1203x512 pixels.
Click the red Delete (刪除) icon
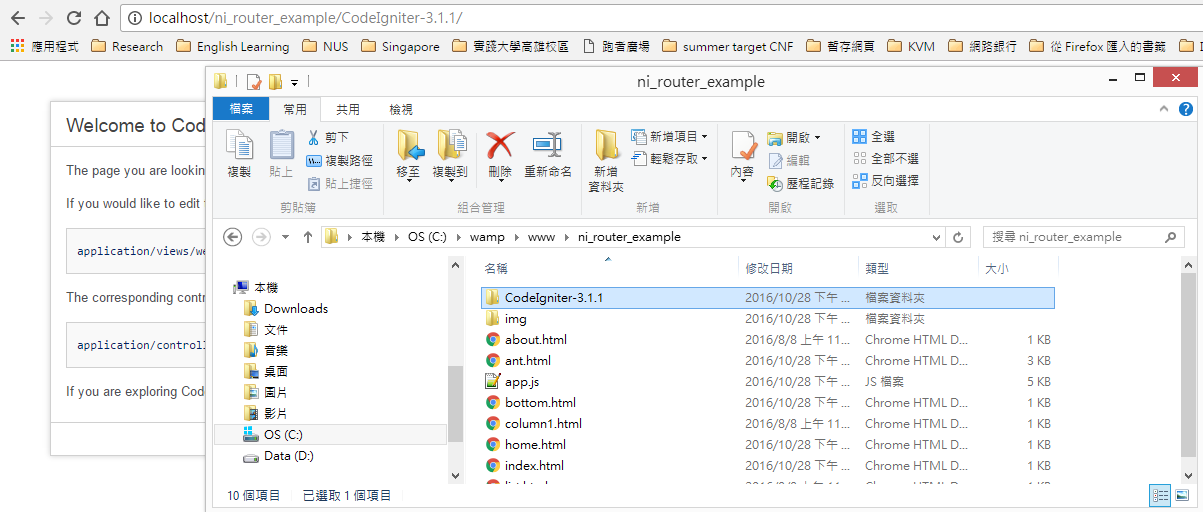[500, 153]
● ● ● ●
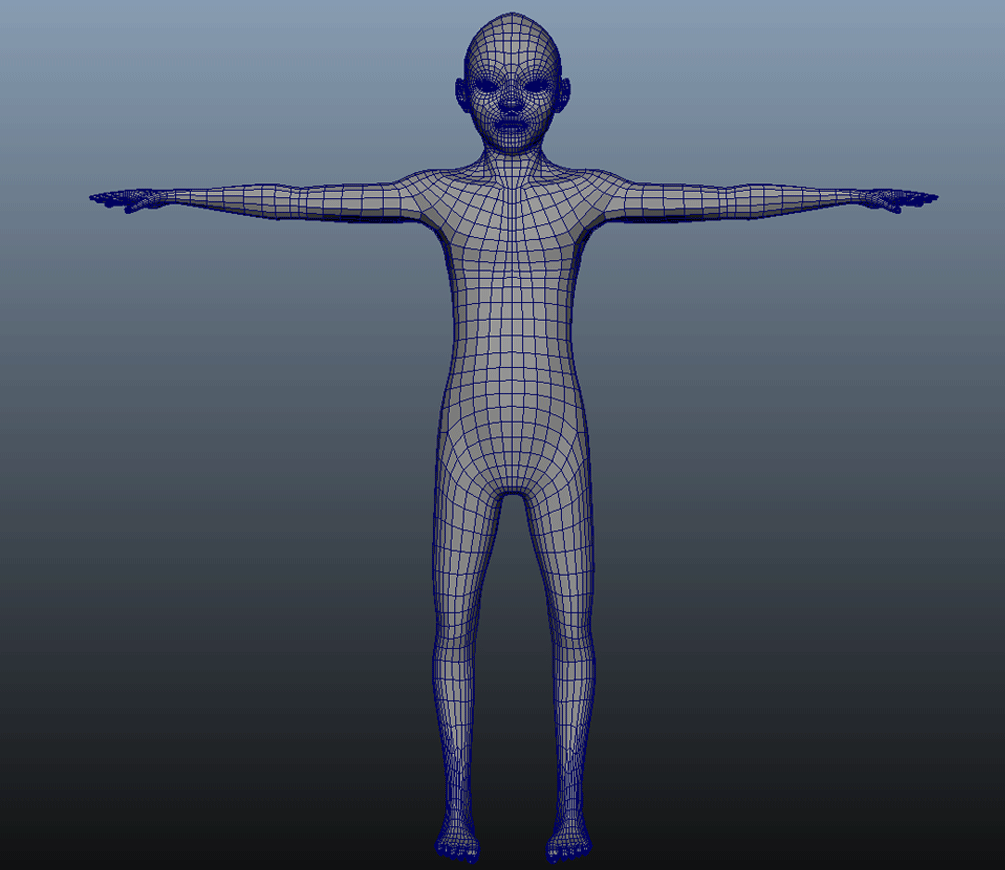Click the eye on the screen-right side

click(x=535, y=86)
● ● ● ●
### [Task objective]
Update the lines between the one holding "Click the eye on the screen-right side" and the one holding "click(x=535, y=86)", inclusive, by changing "eye" to "bell" and keeping everything else the same. Give back only those lines, and leave the pictures out.

### [Task output]
Click the bell on the screen-right side

click(x=535, y=86)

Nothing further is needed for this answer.